Allegations of abuse and neglect are among the hundreds of complaints made against early childhood centres last year.
The Ministry of Education has released its report in to the 339 complaints about early learning services received during 2017.
In one case a child was found unresponsive and hanging by a ribbon around the neck. In another, a teacher “roughly handled” a child, resulting in a dislocated shoulder.
Other incidents reported include a teacher being stood down, and later resigning, after biting a student, and a case where a parent assaulted and then threatened to run over a staff member.
The Ministry investigated 297 of the complaints — upholding 166 of them. Over the year, nine services had their licences cancelled, while a further 37 were placed on provisional licences or had their licences cancelled.
Ministry deputy secretary of sector enablement and support Katrina Casey said more than 200,000 children attended early learning services last year.
“It’s important that parents and caregivers can have confidence that their children are learning in a safe, well-run early childhood service. An effective complaints and incidents process is part of this.”
There had been an increase in complaints about health and safety, abuse, and neglect.
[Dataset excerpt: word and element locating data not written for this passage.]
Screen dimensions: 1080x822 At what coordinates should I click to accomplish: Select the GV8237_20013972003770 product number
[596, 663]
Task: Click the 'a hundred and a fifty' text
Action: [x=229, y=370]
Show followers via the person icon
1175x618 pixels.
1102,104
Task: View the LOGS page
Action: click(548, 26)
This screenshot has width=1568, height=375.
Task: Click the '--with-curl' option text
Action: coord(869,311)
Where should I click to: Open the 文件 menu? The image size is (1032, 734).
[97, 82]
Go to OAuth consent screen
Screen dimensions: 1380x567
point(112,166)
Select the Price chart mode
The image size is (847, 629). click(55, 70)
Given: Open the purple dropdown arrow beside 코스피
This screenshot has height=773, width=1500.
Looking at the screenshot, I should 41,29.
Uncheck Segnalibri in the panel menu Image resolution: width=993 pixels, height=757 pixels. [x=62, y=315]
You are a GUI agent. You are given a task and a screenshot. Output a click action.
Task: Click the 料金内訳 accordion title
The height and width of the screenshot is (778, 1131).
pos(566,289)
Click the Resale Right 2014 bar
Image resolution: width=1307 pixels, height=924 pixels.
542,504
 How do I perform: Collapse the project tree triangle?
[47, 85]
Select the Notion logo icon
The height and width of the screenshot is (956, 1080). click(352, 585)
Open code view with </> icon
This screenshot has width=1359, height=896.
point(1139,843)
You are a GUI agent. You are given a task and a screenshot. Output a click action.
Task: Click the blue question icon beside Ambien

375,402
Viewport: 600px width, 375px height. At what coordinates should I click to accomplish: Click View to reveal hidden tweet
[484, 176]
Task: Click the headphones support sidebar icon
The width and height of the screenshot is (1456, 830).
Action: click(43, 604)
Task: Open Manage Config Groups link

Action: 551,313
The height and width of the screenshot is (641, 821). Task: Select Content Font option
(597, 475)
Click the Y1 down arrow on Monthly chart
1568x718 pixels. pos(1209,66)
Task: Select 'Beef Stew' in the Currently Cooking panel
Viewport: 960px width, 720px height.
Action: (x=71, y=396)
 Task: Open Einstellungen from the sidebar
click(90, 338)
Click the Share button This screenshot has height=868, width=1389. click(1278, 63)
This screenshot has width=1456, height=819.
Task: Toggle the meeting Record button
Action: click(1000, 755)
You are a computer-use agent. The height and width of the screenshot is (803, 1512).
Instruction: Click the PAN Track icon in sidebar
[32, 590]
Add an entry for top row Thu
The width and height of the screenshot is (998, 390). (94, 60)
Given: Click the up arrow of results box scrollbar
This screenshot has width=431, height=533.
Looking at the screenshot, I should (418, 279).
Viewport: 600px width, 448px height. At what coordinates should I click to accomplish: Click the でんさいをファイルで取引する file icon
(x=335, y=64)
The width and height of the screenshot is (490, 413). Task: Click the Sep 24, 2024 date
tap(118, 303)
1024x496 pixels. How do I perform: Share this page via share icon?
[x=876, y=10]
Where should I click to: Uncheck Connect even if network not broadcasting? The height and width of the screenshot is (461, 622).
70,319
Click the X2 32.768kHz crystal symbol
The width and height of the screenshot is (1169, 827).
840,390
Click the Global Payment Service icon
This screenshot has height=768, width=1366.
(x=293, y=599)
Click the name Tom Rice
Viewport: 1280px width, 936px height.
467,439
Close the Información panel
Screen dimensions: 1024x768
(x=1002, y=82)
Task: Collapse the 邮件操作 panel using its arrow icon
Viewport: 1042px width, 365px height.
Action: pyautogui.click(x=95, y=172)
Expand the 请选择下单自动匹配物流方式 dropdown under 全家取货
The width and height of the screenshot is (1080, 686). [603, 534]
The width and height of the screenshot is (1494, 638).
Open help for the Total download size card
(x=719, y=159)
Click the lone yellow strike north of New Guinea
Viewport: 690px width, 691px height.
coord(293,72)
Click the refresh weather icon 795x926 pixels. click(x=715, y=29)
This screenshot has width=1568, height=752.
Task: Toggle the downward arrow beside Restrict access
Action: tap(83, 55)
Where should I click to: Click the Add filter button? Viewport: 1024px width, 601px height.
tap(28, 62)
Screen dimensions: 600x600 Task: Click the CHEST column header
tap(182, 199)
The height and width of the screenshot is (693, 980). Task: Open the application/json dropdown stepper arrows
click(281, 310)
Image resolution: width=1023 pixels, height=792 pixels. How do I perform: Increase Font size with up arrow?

These could be partly attributed to an increased awareness of legal responsibilities, Casey said.
The ministry involved Oranga Tamariki in 37 cases, the police in 28, and referred 16 to the Education Council. It referred five cases to Worksafe New Zealand.
Casey said of the complaints, 137 were made by early learning services — a mix of mandatory and voluntary notifications from the services.
“Every complaint we receive is treated seriously. We assess each complaint, and if a service falls short of the standards we impose conditions for improvement or shut the service down.”
She said the ministry would continue to look at ways to improve the management of complaints and to use the insights from investigations to improve services.
“Nothing is more important than the safety and wellbeing of our children.”